— Start of Data listing —

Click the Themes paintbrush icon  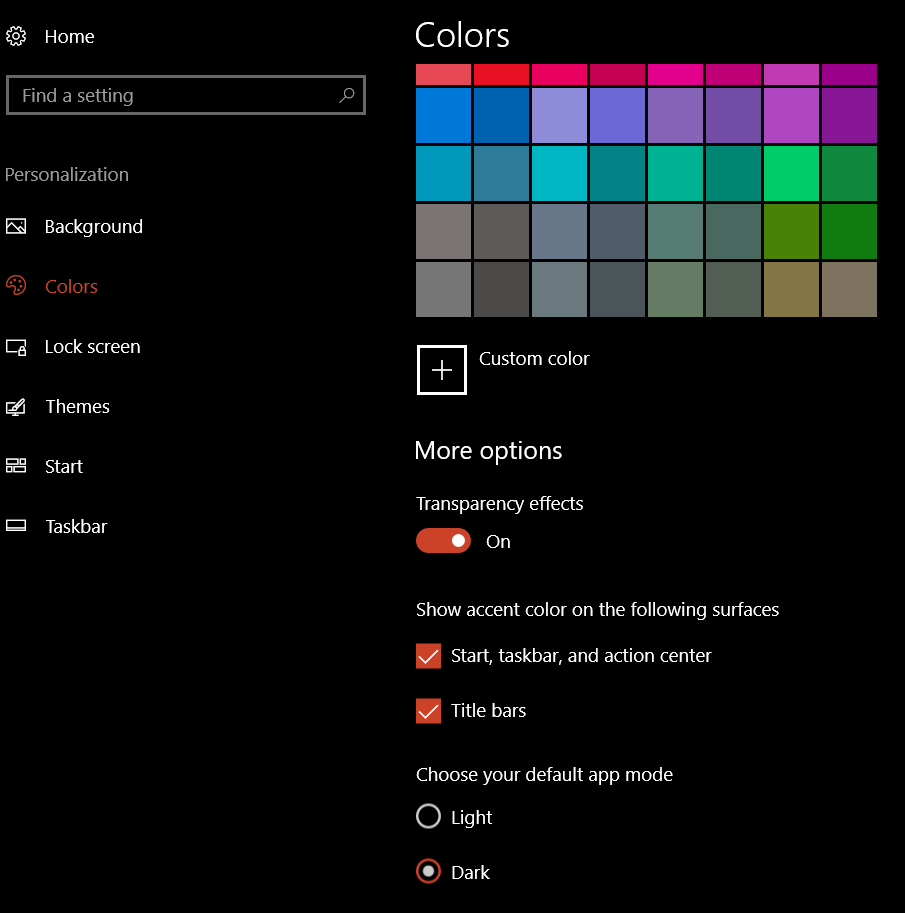[x=16, y=406]
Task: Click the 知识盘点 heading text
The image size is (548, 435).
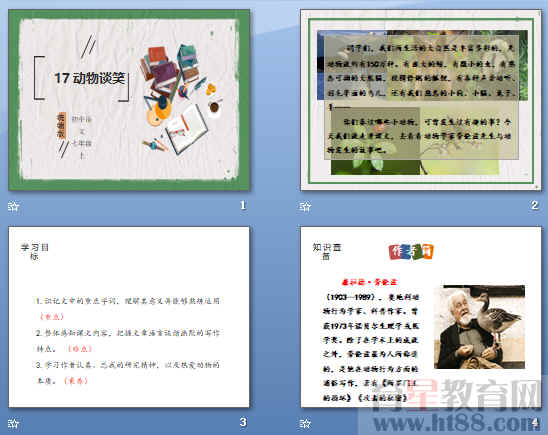Action: 326,252
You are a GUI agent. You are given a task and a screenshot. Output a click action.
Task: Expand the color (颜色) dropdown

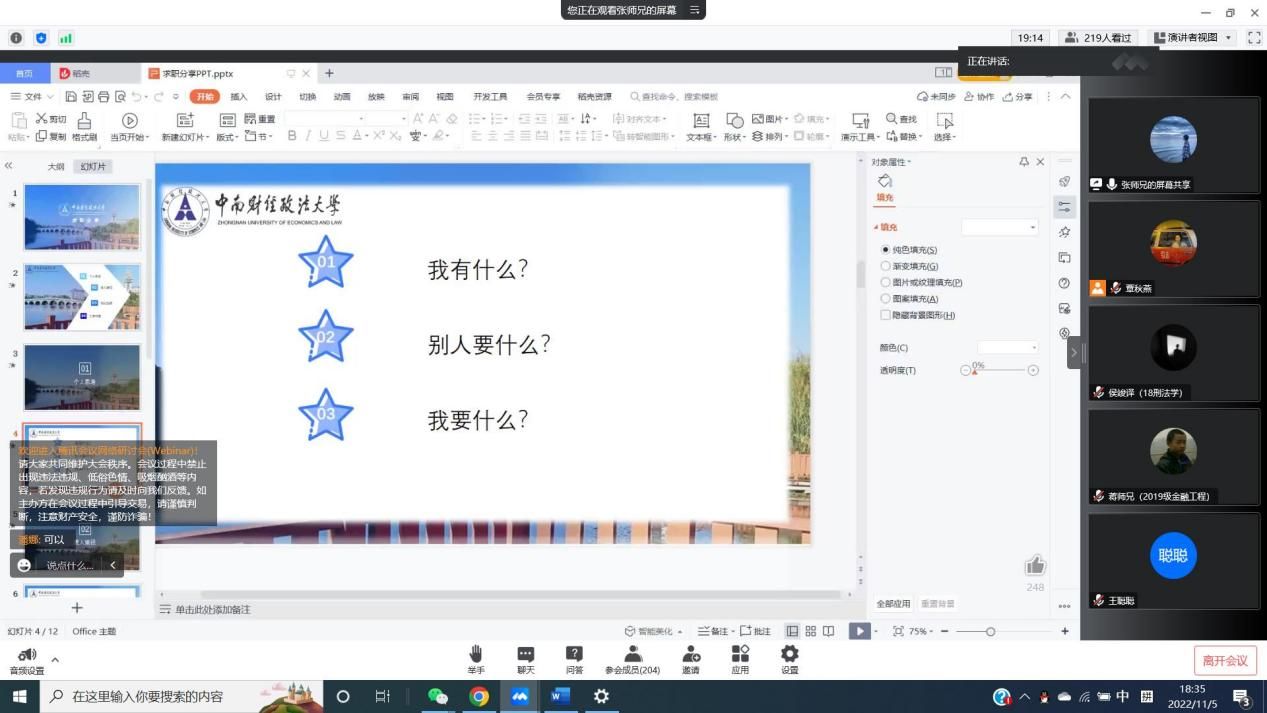pos(1008,348)
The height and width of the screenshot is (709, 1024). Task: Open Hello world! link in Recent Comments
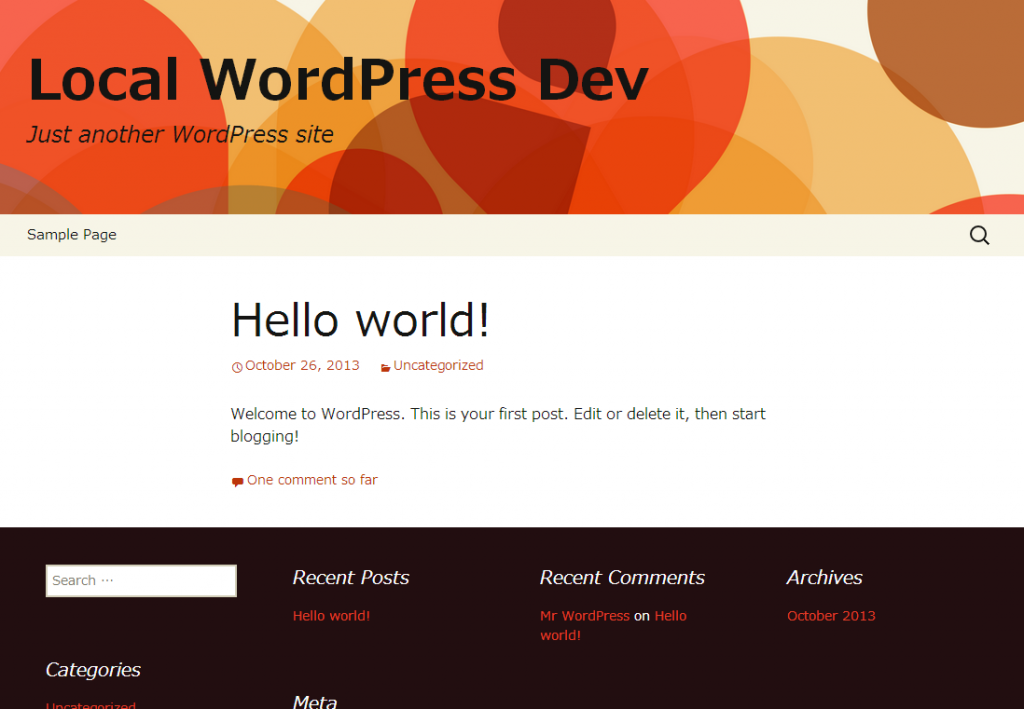click(670, 616)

— End of Data listing —

Exercise objective -> Rewrite the material as a numbered list, starting at the line containing "You are a GUI" and ending at the end of the material, and leave out blank lines and pictures.

Exercise result ->
1. You are a GUI agent. You are given a task and a screenshot. Output a click action.
2. Task: Expand the color (颜色) dropdown
3. pos(1008,348)
4. The height and width of the screenshot is (709, 1024). Task: Open Hello world! link in Recent Comments
5. click(670, 616)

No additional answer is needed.